A pesar de que para esa fecha ya la Revolución cubana había perdido muchos de sus defensores, continuó siendo el estandarte de muchos izquierdistas del tercer mundo que, cegados por la venda ideológica de la que hablaba Octavio Paz, en lugar de condolerse por el sufrimiento del pueblo de la isla por el afán de una élite obcecada e incompetente por mantenerse en el poder, veían en esa esclerotizada y corrompida nomenclatura héroes que lograban sobrevivir al derrumbe de los seculares ideales.
No imaginaba Fidel Castro el golpe de dados que le reservaba la historia con el triunfo de Hugo Chávez, el golpista que había intentado derrocar a su entonces aliado Carlos Andrés Pérez. Tampoco que el fervor adolescente del teniente alzado por los enmohecidos mitos épicos, los barbudos de la sierra, le concedería un lugar tan privilegiado al viejo líder que llevó al inédito caso de que el país financista decidiera acogerse a la tutela y la inspiración del financiado. De esta manera, la economía cubana pasó a beneficiarse de la riqueza petrolera venezolana que se le entregaba en notorias cantidades, a cambio de unos profesionales innecesarios y, sobre todo, de asesores militares y de seguridad que terminaron acaparando el poder de decisión del postrado admirador, para entonces adinerado de manera inimaginable.
Pero no todo marchaba bien con la democracia liberal, al menos en Latinoamérica, y tampoco se habían extinguido los izquierdistas que encontraron expresión en el Foro de Sao Paulo. El nuevo milenio se estrena con gobiernos de izquierda en varios países de la región: Argentina, Bolivia, Brasil, Chile, Ecuador, Nicaragua, Uruguay… con importantes diferencias, entre ellos incluso algunos con gobiernos progresistas y prósperos en las antípodas de la barbarie y la ineptitud chavista, pero casi todos adulantes del caudillo acaudalado que se propuso la desquiciada tarea de liderar la región. Hoy, buena parte de estos gobernantes que hablaban de reivindicar a los condenados de estas tierras fueron derrotados electoralmente, han visto decaer sus economías y están acusados de corrupción y otros graves delitos. Allí están los casos de Lula, en Brasil; Cristina Kirchner, en Argentina, y Rafael Correa, en Ecuador.

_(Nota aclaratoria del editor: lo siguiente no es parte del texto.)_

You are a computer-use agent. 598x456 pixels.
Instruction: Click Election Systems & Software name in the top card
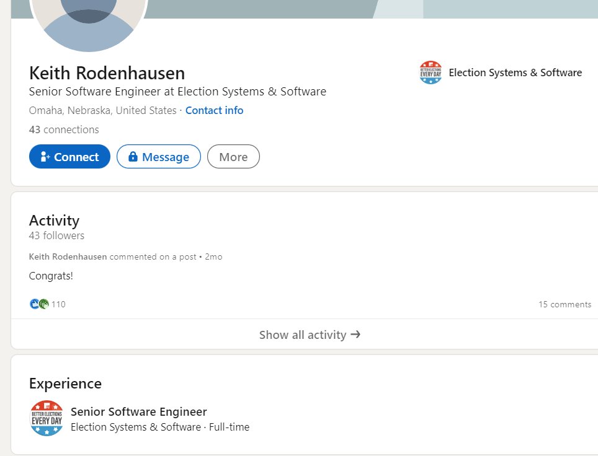click(x=515, y=72)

Los gobiernos de Daniel Ortega, en Nicaragua, y Nicolás Maduro, en Venezuela, dan hoy muestras de un inédito comportamiento delincuencial y una crueldad política que se iguala a las peores dictaduras bananeras, asimilando métodos de opresión de distinto signo, unido a un vacío mensaje populista, insólita mezcla de retazos políticos contradictorios. Allí está seguramente la verdadera dependencia hacia el gobierno cubano, propietaria del know how para mantenerse en el poder por encima del sufrimiento de los ciudadanos. Cueste lo que cueste, así sea un elevadísimo precio en vidas y bienes. Pero cada país tiene sus especificidades históricas, políticas y sociales diferentes y no hay receta que sirva para enfrentar todas las realidades. La misma Cuba, paradójicamente, muy lenta y precariamente intenta cambios acordes con los tiempos, seguramente muy a pesar de buena parte de su élite gobernante.
Estamos, sin duda, frente a los últimos vestigios de un edificio que sobrevive por el secuestro de las instituciones democráticas y la imposición del terror de la violencia armada que aplican sin que les tiemble el pulso. Son las últimas ruinas, su ausencia de bases históricas y geopolíticas mínimamente sólidas es una razón de peso para confiar en su derrumbe.